(DIRECTION 1): In the listing, swap "magnifier" for "magnifying glass" in the lines from the one with "Given: Open the Clinic dropdown" through the end of the listing, leaving everything else unchanged. Give only those lines, without the pictures.

(EXCERPT):
ANKARA, Feb 9: Turkey’s parliament voted on Saturday to lift a ban on headscarves at universities, handing a major victory to the Islamist ruling party and defying secularist objections to the move.
The constitutional reform package tabled by the ruling Justice and Development Party (AKP) received 411 ‘yes’ votes in the 550-seat house, parliament speaker Koksal Toptan said.
The new legislation, which was backed by the opposition Nationalist Action Party, needed 367 votes to pass.
As parliament was voting, tens of thousands of people, waving Turkish flags and pictures of modern Turkey’s founder Mustafa Kemal Ataturk, packed a square in downtown Ankara to voice their opposition.
Secularists – among them the army, the judiciary and academics – see the headscarf as a symbol of defiance against the strict separation of state and religion, a basic tenet of the mainly Muslim country.

(DIRECTION 2): Write out the whole report on Turkey's parliamentary vote on university headscarves, word for word.

(DATA):
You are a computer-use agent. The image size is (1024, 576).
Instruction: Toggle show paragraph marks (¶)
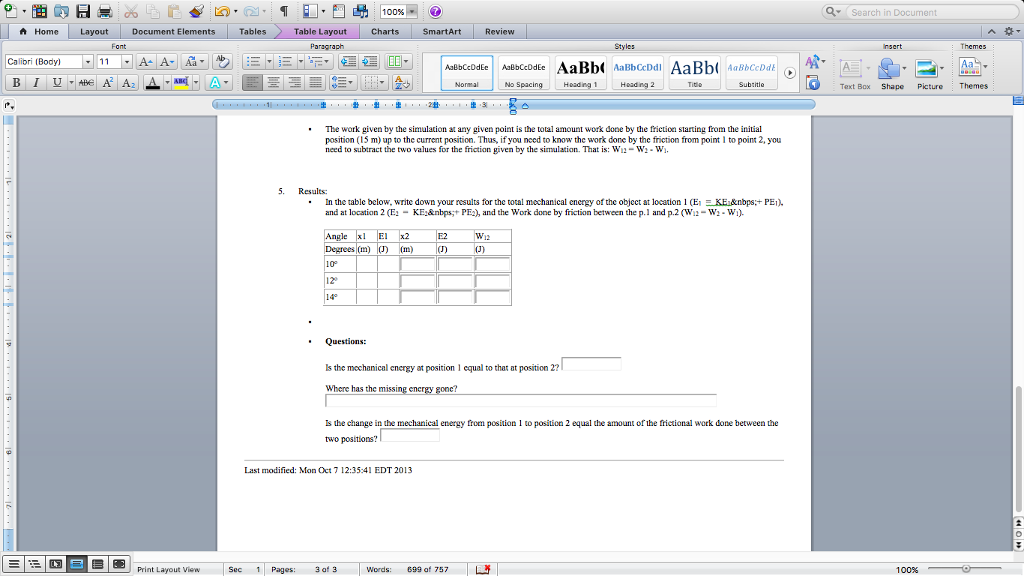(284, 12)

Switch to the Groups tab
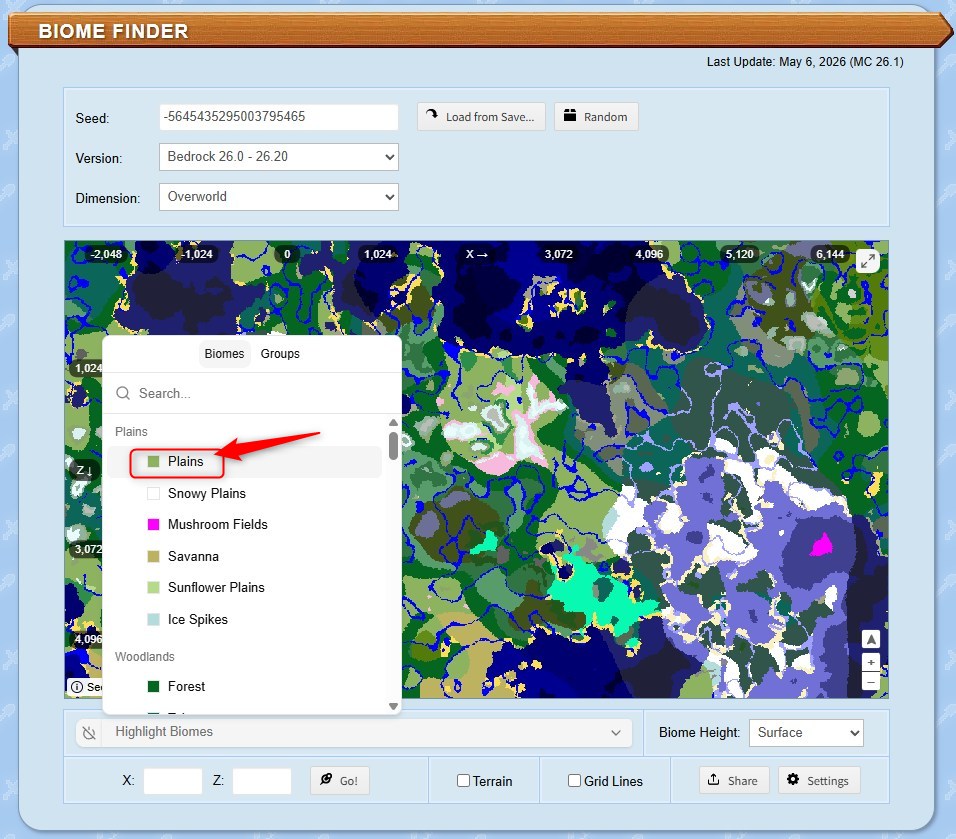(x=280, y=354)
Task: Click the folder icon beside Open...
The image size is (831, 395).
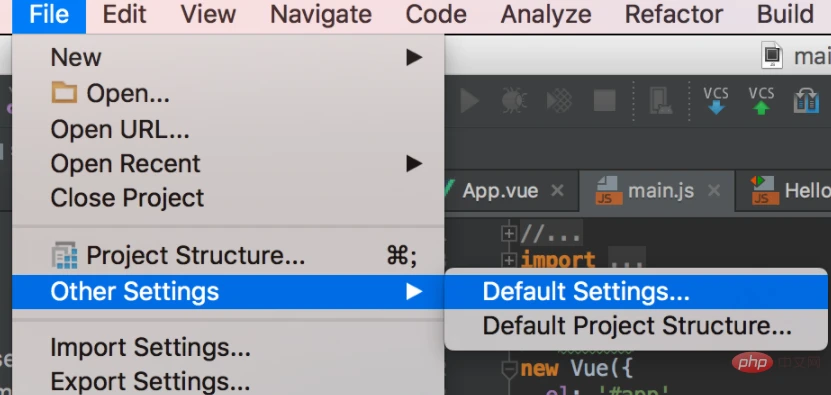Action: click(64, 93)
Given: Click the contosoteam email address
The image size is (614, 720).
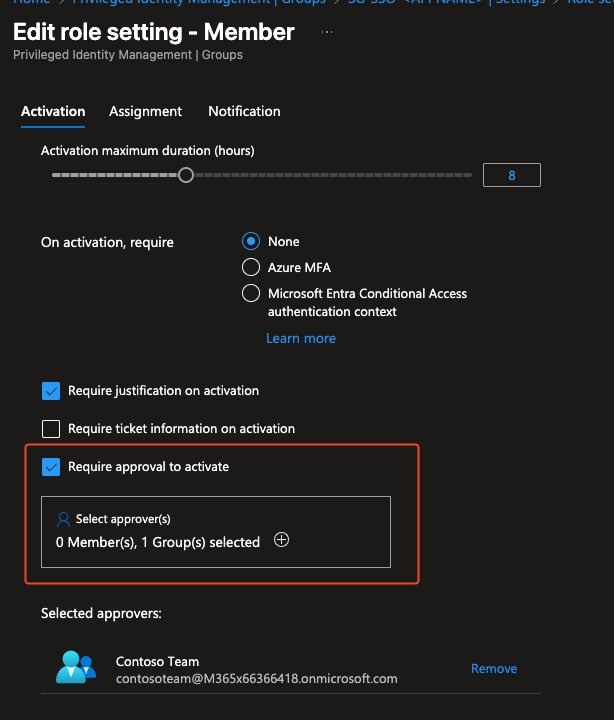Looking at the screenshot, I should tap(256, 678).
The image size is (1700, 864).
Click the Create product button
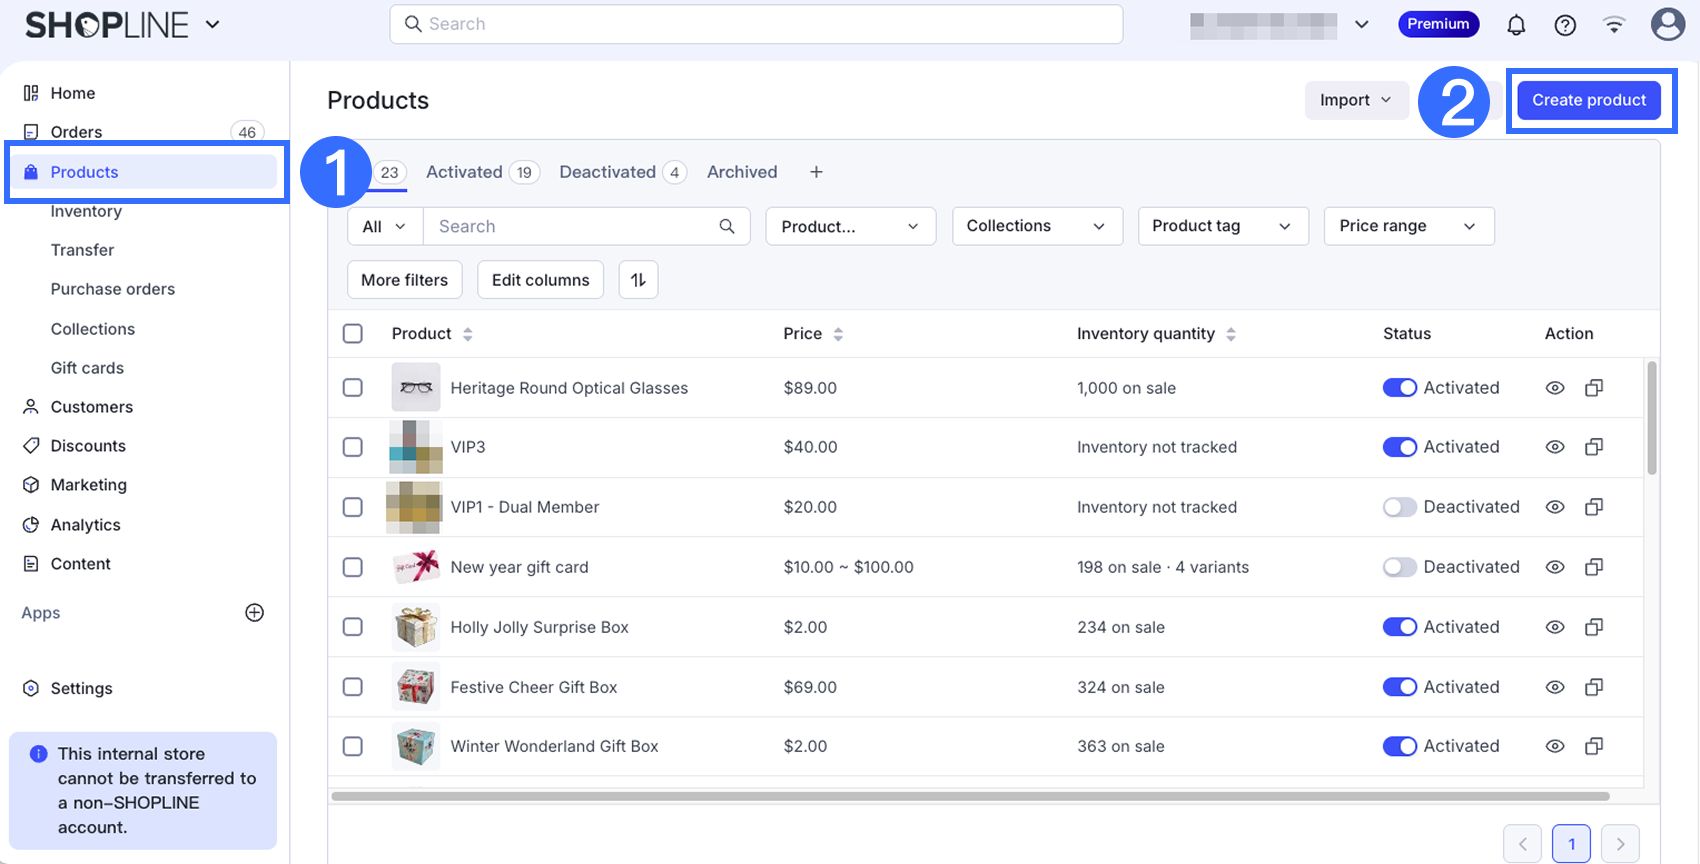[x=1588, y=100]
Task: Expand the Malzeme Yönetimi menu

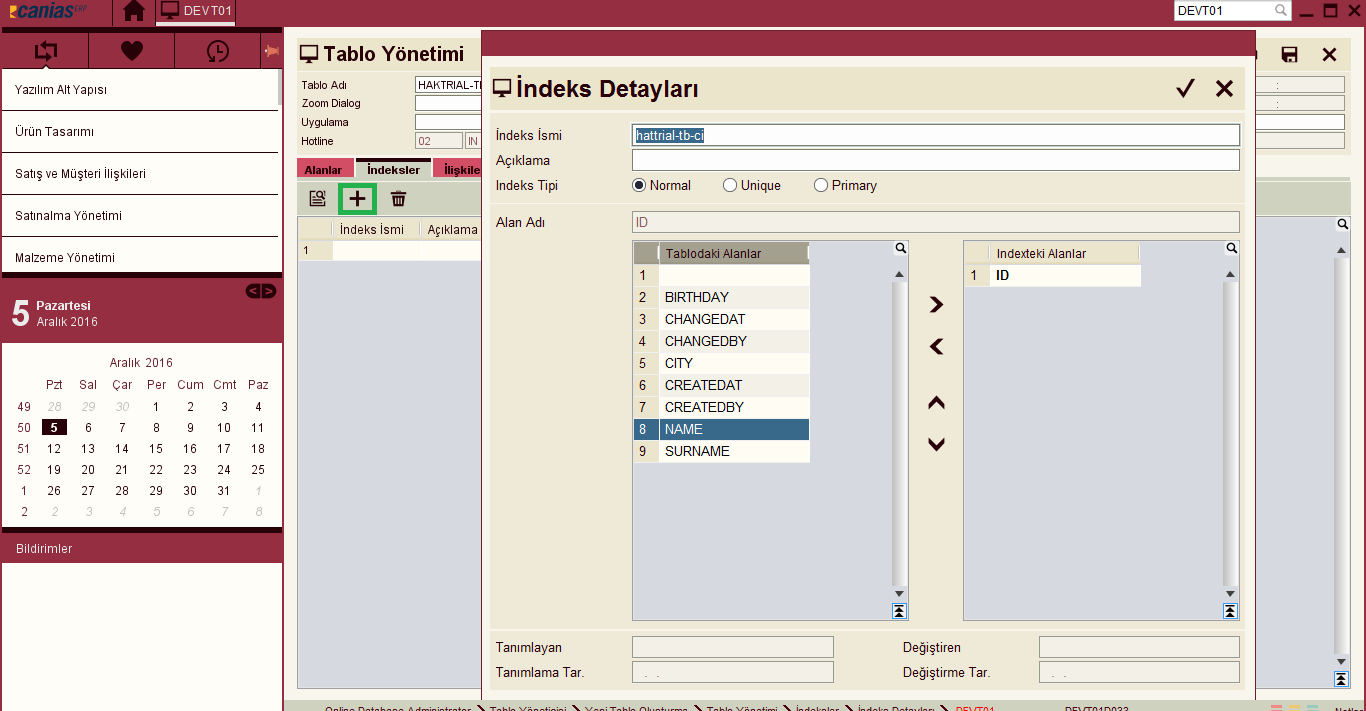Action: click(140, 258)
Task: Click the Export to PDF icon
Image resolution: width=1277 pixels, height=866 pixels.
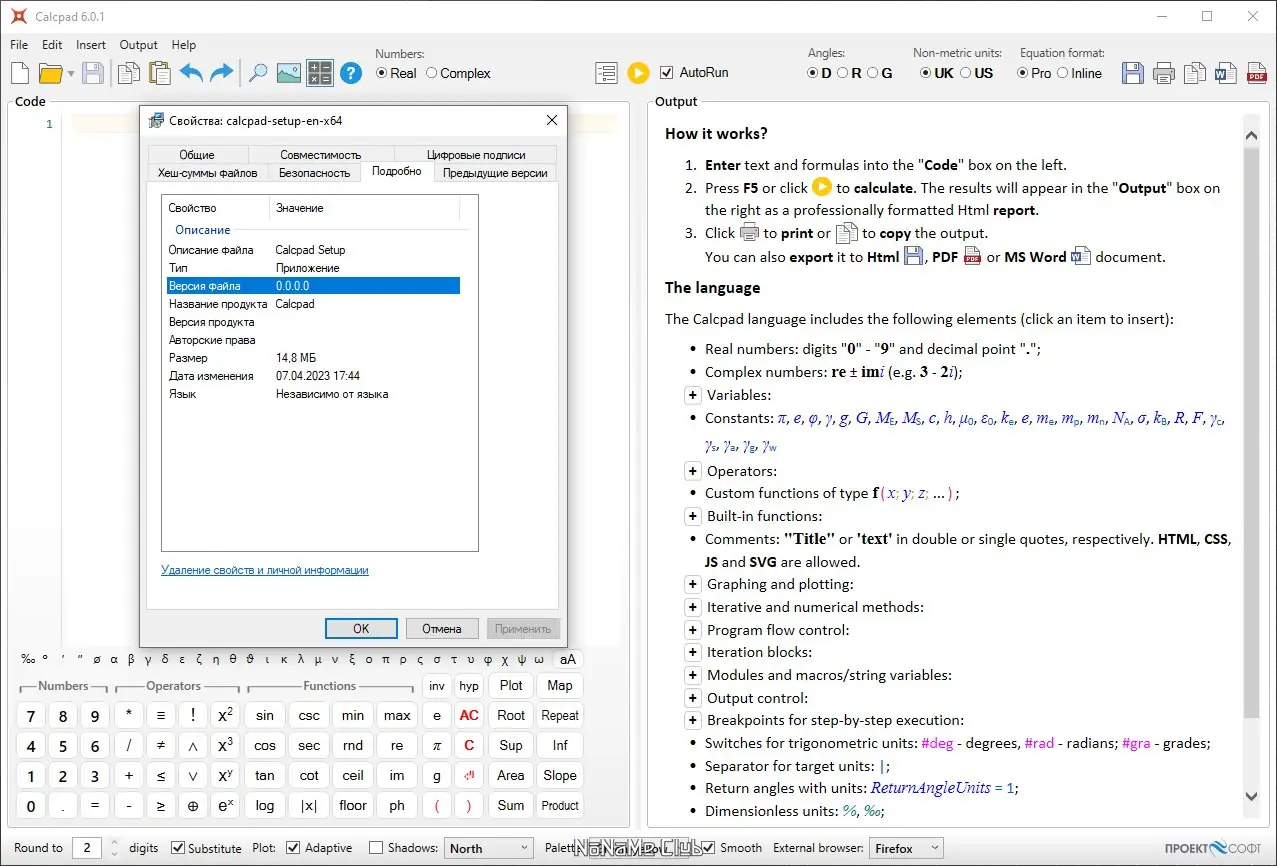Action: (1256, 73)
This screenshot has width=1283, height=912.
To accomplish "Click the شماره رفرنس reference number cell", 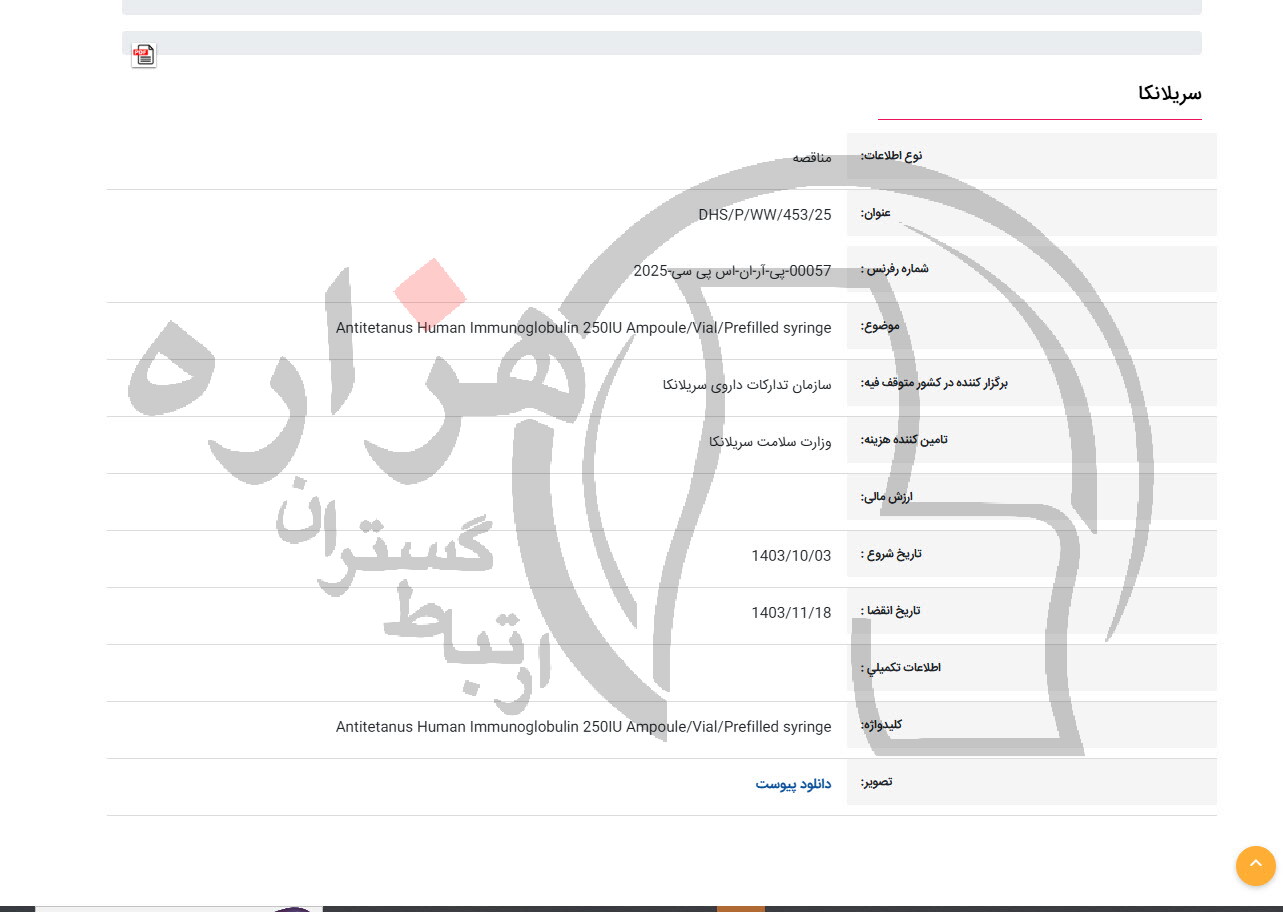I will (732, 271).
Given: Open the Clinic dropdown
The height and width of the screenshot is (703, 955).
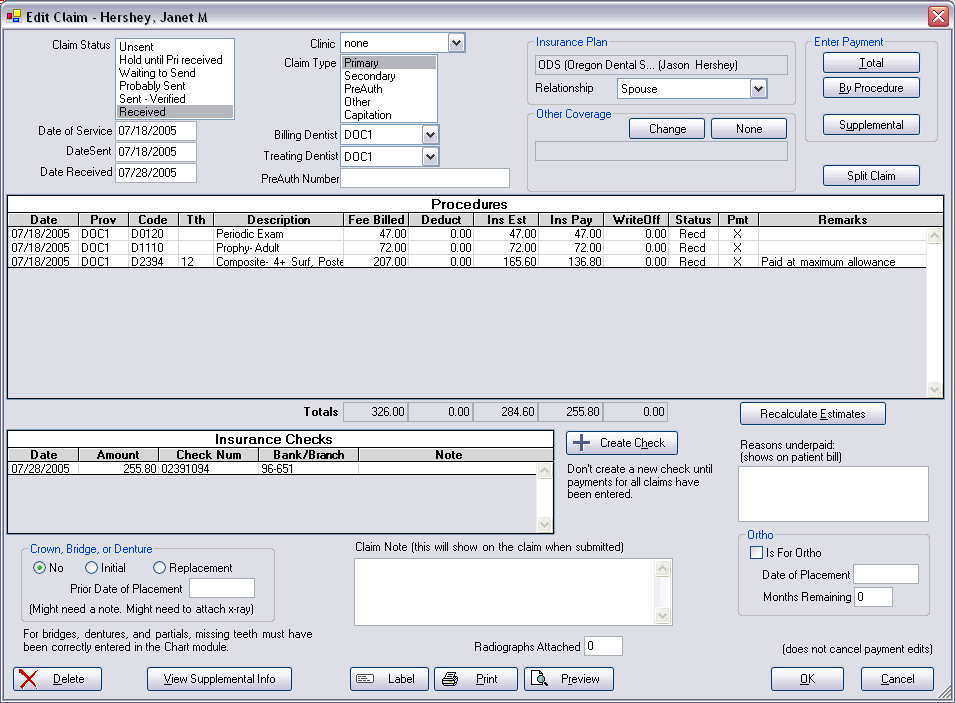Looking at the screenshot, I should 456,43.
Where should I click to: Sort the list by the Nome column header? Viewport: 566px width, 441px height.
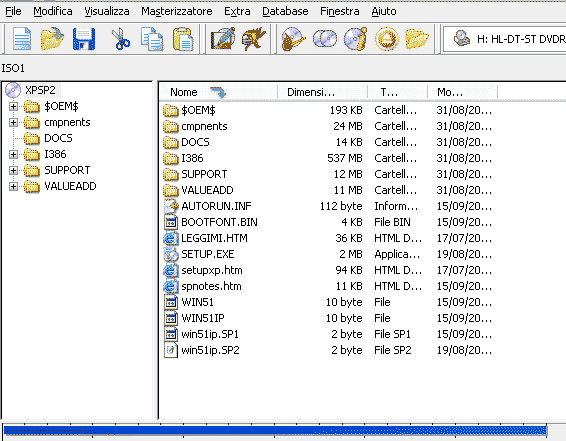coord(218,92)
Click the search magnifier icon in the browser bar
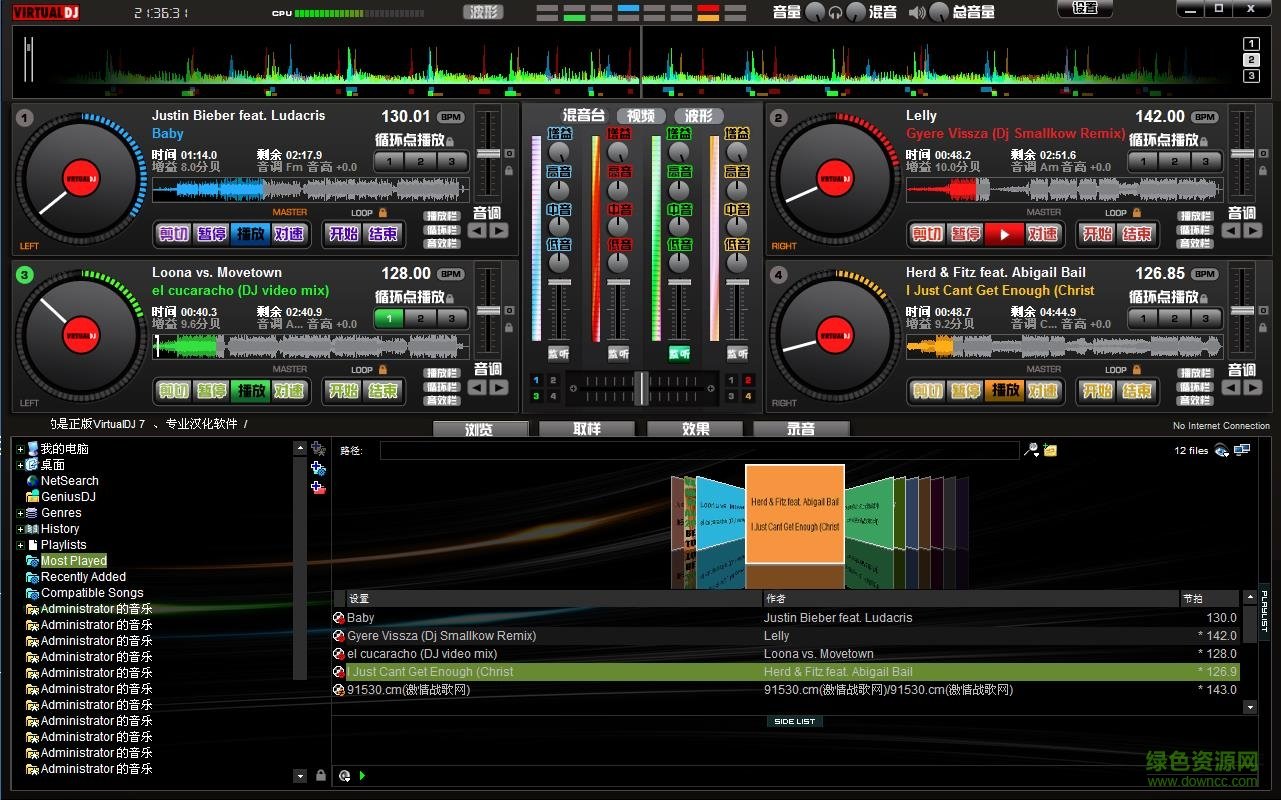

(WRITTEN RESPONSE 1):
Given: Open the Clinic dropdown
The height and width of the screenshot is (703, 955).
Looking at the screenshot, I should 456,43.
Where should I click to: Sort the list by the Nome column header? Viewport: 566px width, 441px height.
coord(218,92)
Click the search magnifying glass icon in the browser bar

(WRITTEN RESPONSE 2):
ANKARA, Feb 9: Turkey’s parliament voted on Saturday to lift a ban on headscarves at universities, handing a major victory to the Islamist ruling party and defying secularist objections to the move.
The constitutional reform package tabled by the ruling Justice and Development Party (AKP) received 411 ‘yes’ votes in the 550-seat house, parliament speaker Koksal Toptan said.
The new legislation, which was backed by the opposition Nationalist Action Party, needed 367 votes to pass.
As parliament was voting, tens of thousands of people, waving Turkish flags and pictures of modern Turkey’s founder Mustafa Kemal Ataturk, packed a square in downtown Ankara to voice their opposition.
Secularists – among them the army, the judiciary and academics – see the headscarf as a symbol of defiance against the strict separation of state and religion, a basic tenet of the mainly Muslim country.